Transcriptome sequencing reveals novel biomarkers and immune cell infiltration in esophageal tumorigenesis.

Background: Esophageal squamous cell carcinoma (ESCC) is one of the most common malignancies worldwide, and its development comprises a multistep process from intraepithelial neoplasia (IN) to carcinoma (CA). However, the critical regulators and underlying molecular mechanisms remain largely unknown.

Aim: To explore the genes and infiltrating immune cells in the microenvironment that are associated with the multistage progression of ESCC to facilitate diagnosis and early intervention.

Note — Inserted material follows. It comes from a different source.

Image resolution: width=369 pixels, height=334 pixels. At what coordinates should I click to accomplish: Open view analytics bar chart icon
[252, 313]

Methods: A mouse model mimicking the multistage development of ESCC was established by providing warter containing 4-nitroquinoline 1-oxide (4NQO) to C57BL/6 mice. Moreover, we established a control group without 4NQO treatment of mice. Then, transcriptome sequencing was performed for esophageal tissues from patients with different pathological statuses, including low-grade IN (LGIN), high-grade IN (HGIN), and CA, and controlled normal tissue (NOR) samples. Differentially expressed genes (DEGs) were identified in the LGIN, HGIN, and CA groups, and the biological functions of the DEGs were analyzed Gene Ontology and Kyoto Encyclopedia of Genes and Genomes enrichment analyses. The CIBERSORT algorithm was used to detect the pattern of immune cell infiltration. Immunohistochemistry (IHC) was also conducted to validate our results. Finally, the Luminex multiplex cytokine analysis was utilized to measure the serum cytokine levels in the mice.

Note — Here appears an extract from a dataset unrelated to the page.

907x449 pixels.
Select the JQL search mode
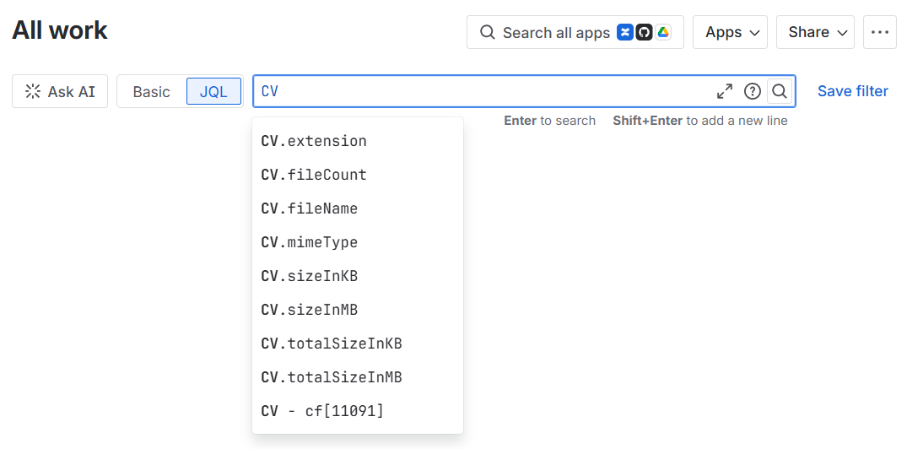(213, 91)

Results: Compared with those in the NOR group, a total of 681541, and 840 DEGs were obtained in the LGIN, HGIN, and CA groups, respectively. Using the intersection of the three sets of DEGs, we identified 86 genes as key genes involved in the development of ESCC. Enrichment analysis revealed that these genes were enriched mainly in the keratinization, epidermal cell differentiation, and interleukin (IL)-17 signaling pathways. CIBERSORT analysis revealed that, compared with those in the NOR group, M0 and M1 macrophages in the 4NQO group showed stronger infiltration, which was validated by IHC. Serum cytokine analysis revealed that, compared with those in the NOR group, IL-1β and IL-6 were upregulated, while IL-10 was downregulated in the LGIN, HGIN, and CA groups. Moreover, the expression of the representative key genes, such as S100a8 and Krt6b, was verified in external human samples, and the results of immunohistochemical staining were consistent with the findings in mice.

Conclusion: We identified a set of key genes represented by S100a8 and Krt6b and investigated their potential biological functions. In addition, we found that macrophage infiltration and abnormal alterations in the levels of inflammation-associated cytokines, such as IL-1β, IL-6, and IL-10, in the peripheral blood may be closely associated with the development of ESCC.